• **WHAT YOU HAVE TO DO**
Copy, please, the line with "Task: Check the" and each line that follows it through the end of the data below, exactly as given and without pictures.
--------
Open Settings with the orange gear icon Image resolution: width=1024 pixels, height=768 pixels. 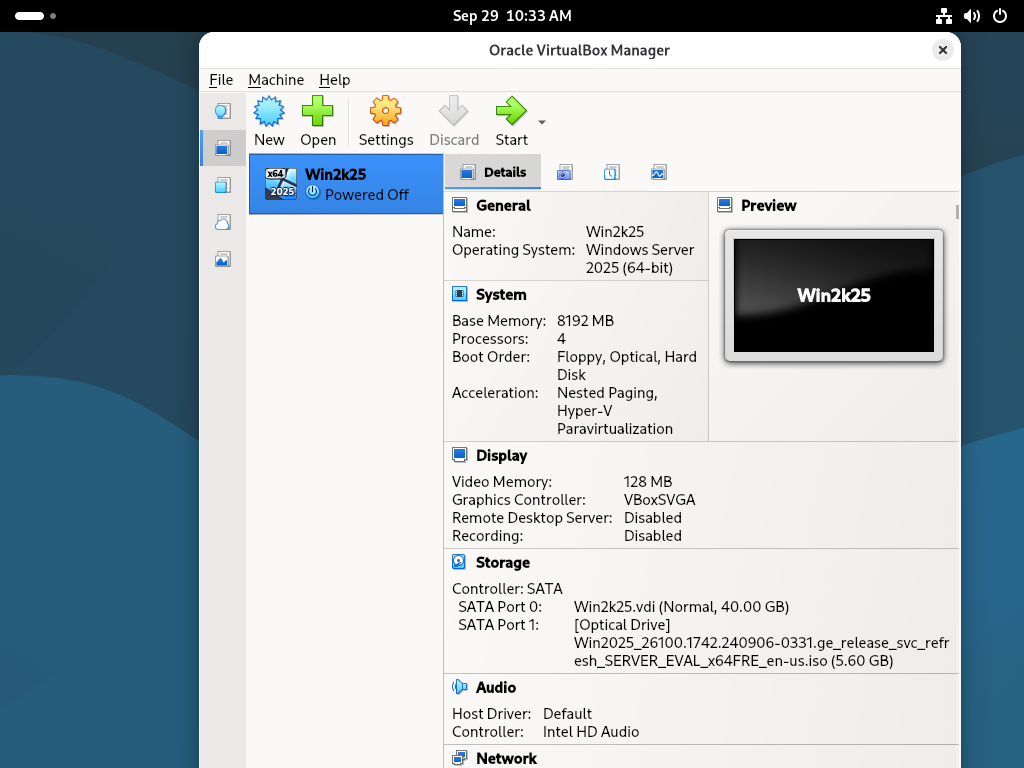coord(386,112)
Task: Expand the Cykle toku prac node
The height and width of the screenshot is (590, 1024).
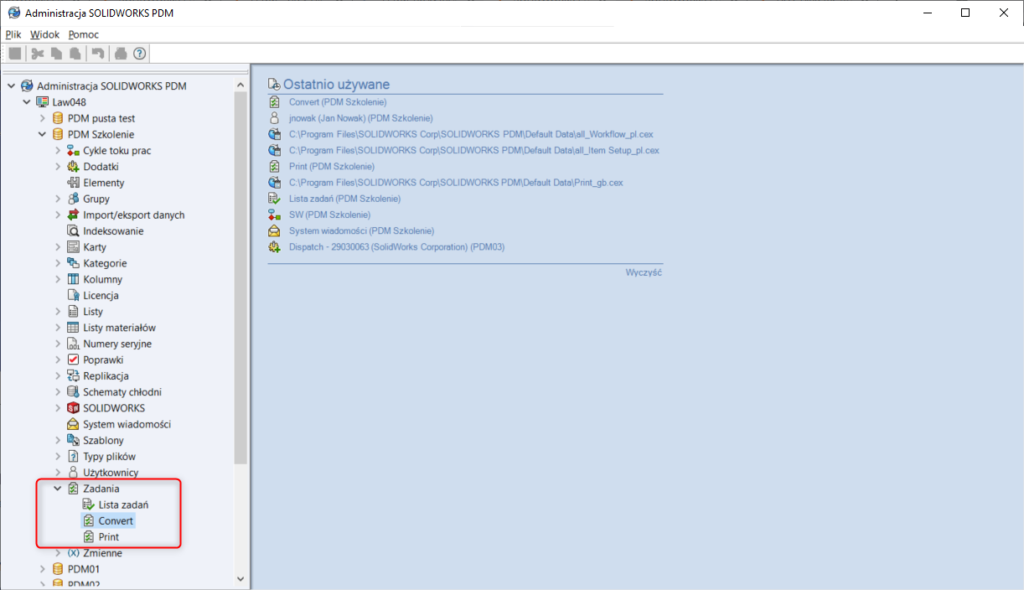Action: [x=58, y=150]
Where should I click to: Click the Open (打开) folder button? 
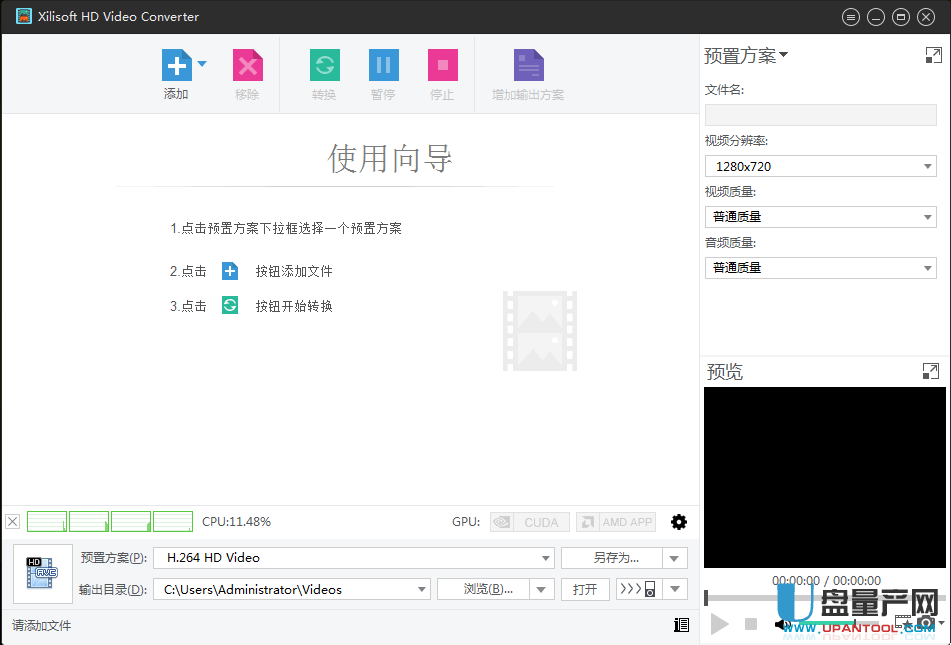point(585,590)
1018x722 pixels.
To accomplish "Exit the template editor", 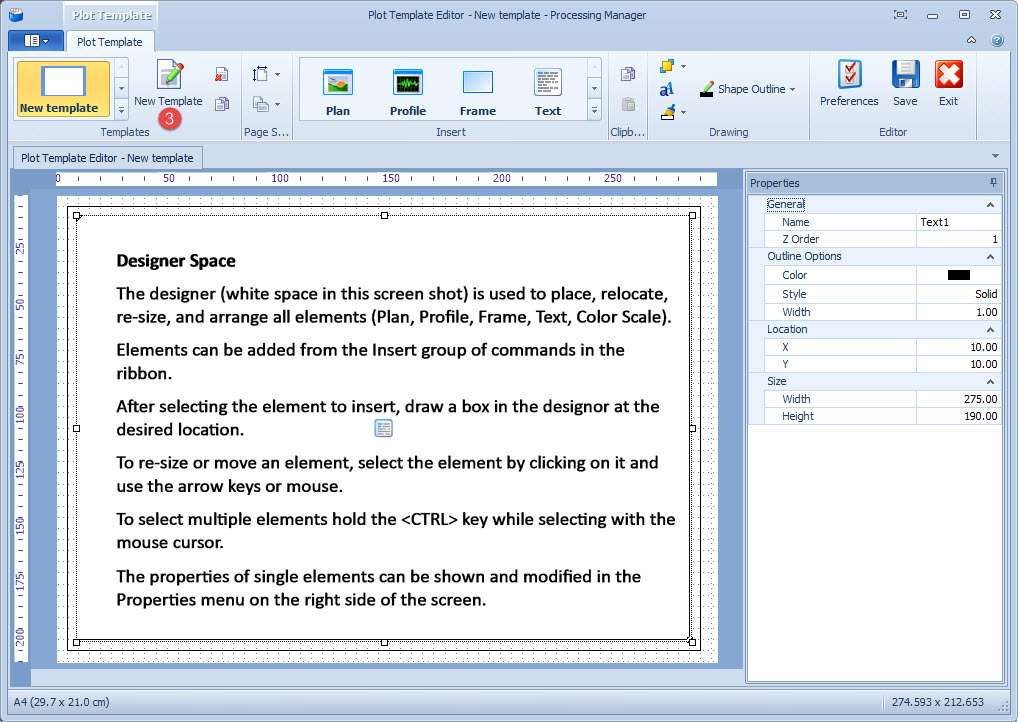I will 949,83.
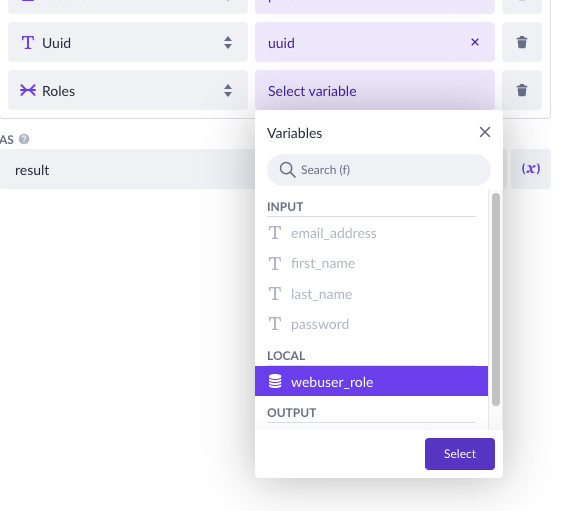The height and width of the screenshot is (511, 566).
Task: Click the uuid variable value field
Action: click(x=375, y=42)
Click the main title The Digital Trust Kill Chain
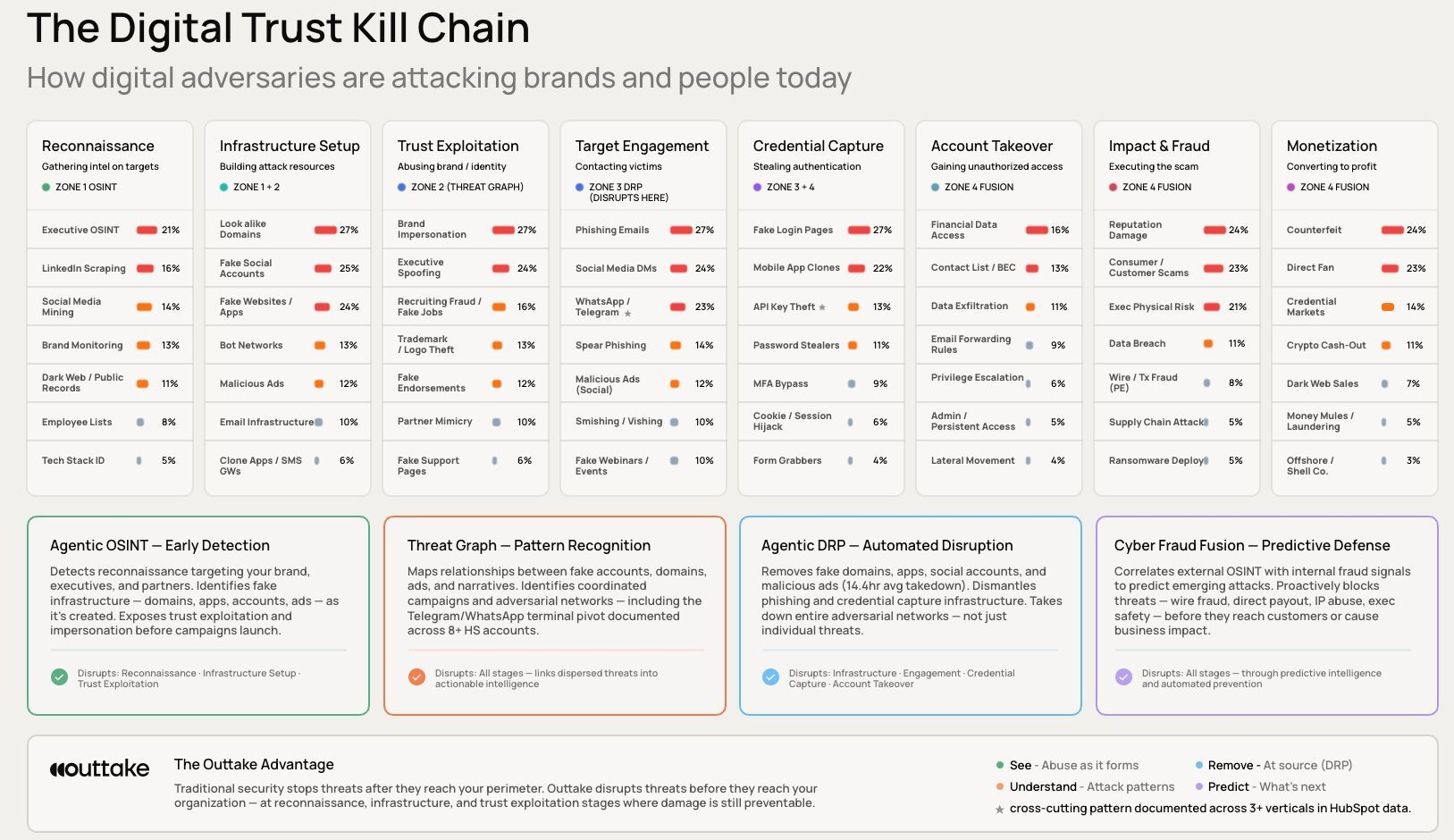 (278, 29)
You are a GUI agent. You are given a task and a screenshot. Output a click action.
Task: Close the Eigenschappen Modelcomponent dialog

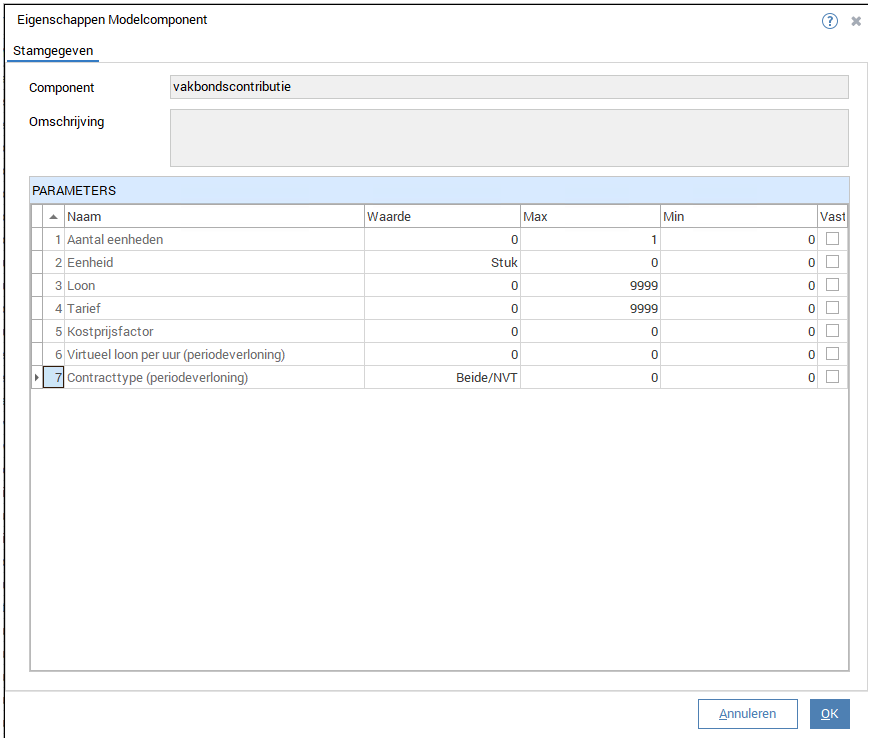(856, 21)
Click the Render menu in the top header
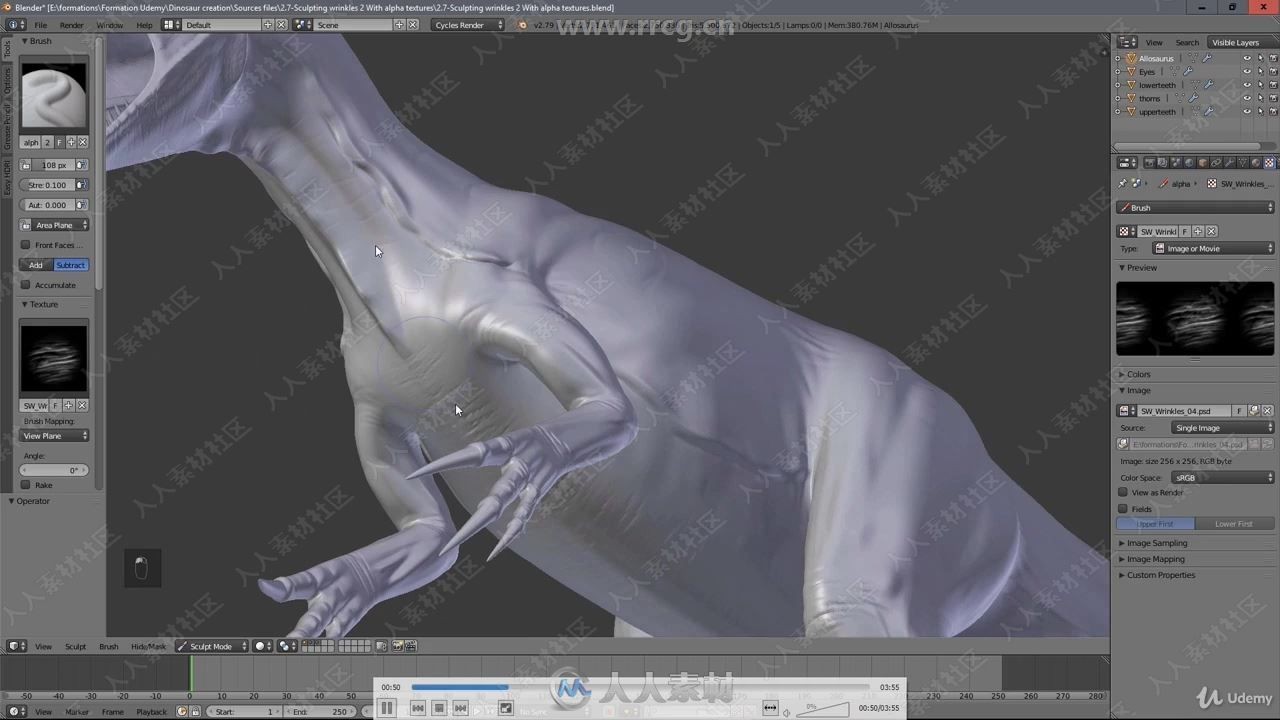Screen dimensions: 1280x720 (x=70, y=25)
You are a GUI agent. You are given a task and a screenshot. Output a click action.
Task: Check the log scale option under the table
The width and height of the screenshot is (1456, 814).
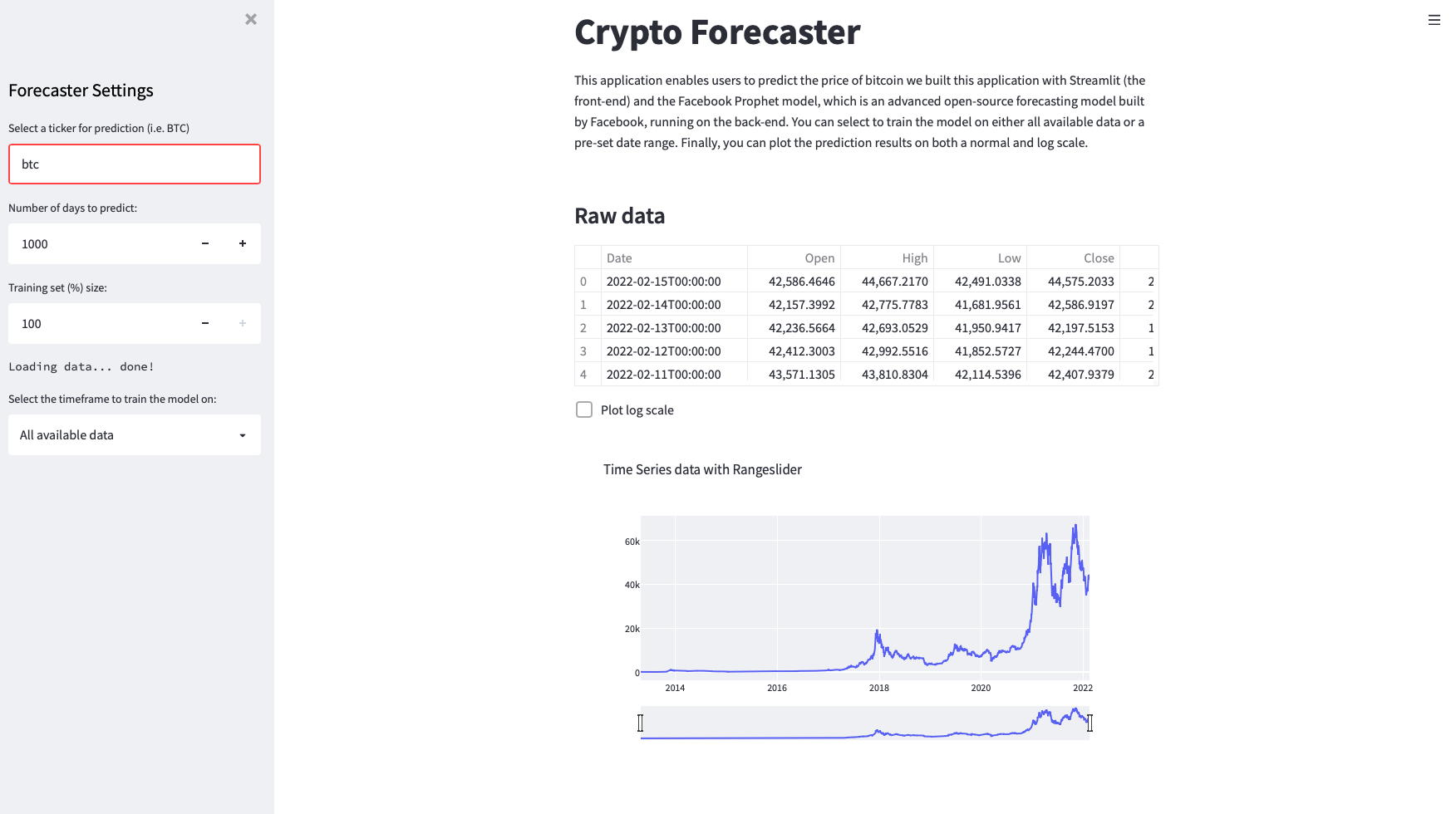[x=584, y=409]
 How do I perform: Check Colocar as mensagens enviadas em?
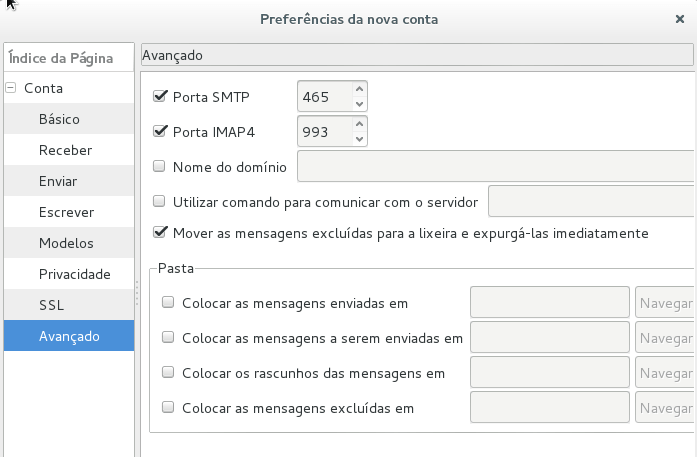click(168, 303)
--------
• **OUTPUT OF THE EXERCISE**
Task: Check the log scale option under the table
The width and height of the screenshot is (1456, 814).
[x=584, y=409]
 How do I perform: Check Colocar as mensagens enviadas em?
click(168, 303)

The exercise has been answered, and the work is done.